Secondly you entirely miss the point that fewer and fewer ‘workers’ in the first world are actually engaged directly in production. More and more of them are really administrators of some sort or another for work in the second and third worlds, or administrators of the first world internal systems. The mean wage in the first world has risen and what is purchasable by that wage has also improved. People are not dissatisfied in more than the general grumbling way that they always are.

But these people are available in numbers to crush movements by the type of ‘worker’ that Marx was talking of, the bottom of the pile worker now not to be found in the west. The production the west does specialise in is geared towards producing both economic and military weapons to be used against the rest of the world should they need to be. The disparity between the power of the weapons available to the first world capitalism and the third world is much, much greater than the difference in Marx’s time between the bourgeois or the aristocracy and the proletariat. Not only that but the physical separation of the two forces is much greater. In 1917 the Russian proletariat could physically invade and occupy the ‘capitalist space’, it is inconceivable that a 3rd world ‘peoples army’ could pull the same trick today in a revolution against America.

It is, of course, possible that you are concerned with not ‘all the people’ but only those you happen to define as ‘ genuine first world workers’. If this is true our perspectives will be vastly different and frankly I wont care much what you say; I’ll just focus on trying to make it clear that you are no part of any movement I belong to.
.
.
.
‘The reason that there is an ever widening gap between the first-world worker's standard-of-living and the third-world worker's…..…If you compared a steel worker's wages in Indonesia with one in Indiana, I suspect that you'd find that the gap is getting smaller, not larger………. by definition, the third world is burdened by a huge and ever poorer peasantry’

Which is it?

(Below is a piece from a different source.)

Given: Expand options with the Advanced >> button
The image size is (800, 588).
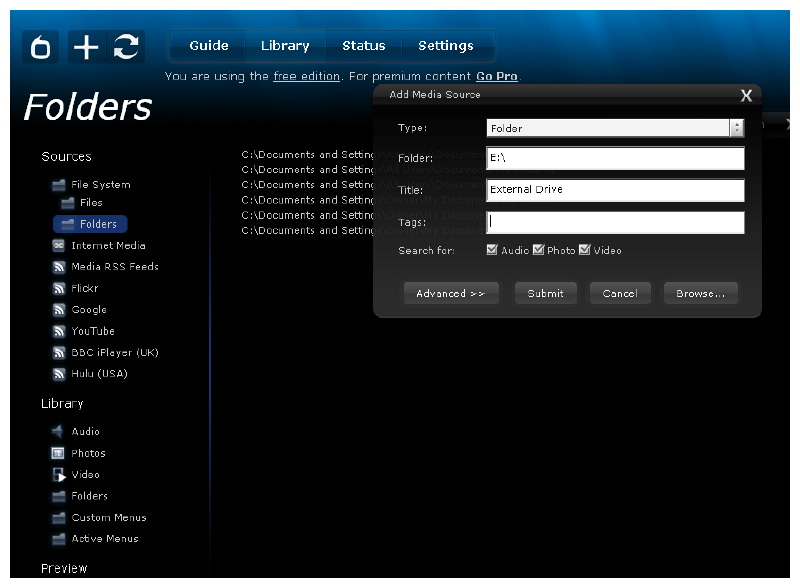Looking at the screenshot, I should click(450, 293).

I know it makes arguments much easier if you can alter your fundamental assumptions to support whatever point you want to make. But MY BS alarm goes off at volume 10 whenever I see someone do this.

The actual stats, based on research rather than on your perceptions, show very conclusively that real incomes in the west (my detailed stats are based on the UK) have increased fairly significantly over the last 10 years and even more so over the last 50 and 100 (I was unable to find anything that dealt with the last 30). This applies whether you look at total income or disposable income; and whether you look at the mean, the median, or at any income sector except the bottom 20% (where they have been stagnant, not downward, for the last 10-20).

The distribution curve of wealth has been shifting so that an increasing proportion of wealth lies in fewer and fewer hands. This is a bad thing of course, if I did not think so I’d hardly be a socialist; but is not what you are claiming.

In the third world the reverse is true, all real living standards (measured directly, but more subjectively, as living standards this time because figures for income as such are not available or are very unreliable) have steeply declined and set to decline still further for everyone except the upper 20%. The distribution has altered as in the west but more pronouncedly.

Which leaves you hoping (expecting?) that people who can see that they have a much better standard of life than most others will generate enough resentment that they organise ‘themselves’ to overthrow the very system that creates this better standard.

It’s not going to happen. If you went into the average factory or building site and declared ‘Brothers although we are doing better than the 3rd world we could ultimately all be better off, study Marxist tools carefully and will become obvious to you, as it is to me’ at the same time as a Neo Fascist entered it and said ‘Its immigrants that cause the problems, and our jobs being shifted to Africa, vote for us and we will sort it out’; there’s not a shadow of a doubt who would gain the most support. In fact your ‘policy’ of education can only work at all in times when there is no great passion to sort out dramatic problems quickly. Because in other circumstances an easy solution will always be preferred whether it is a good one or not; no-one will follow something which seems passive and difficult to understand at such times.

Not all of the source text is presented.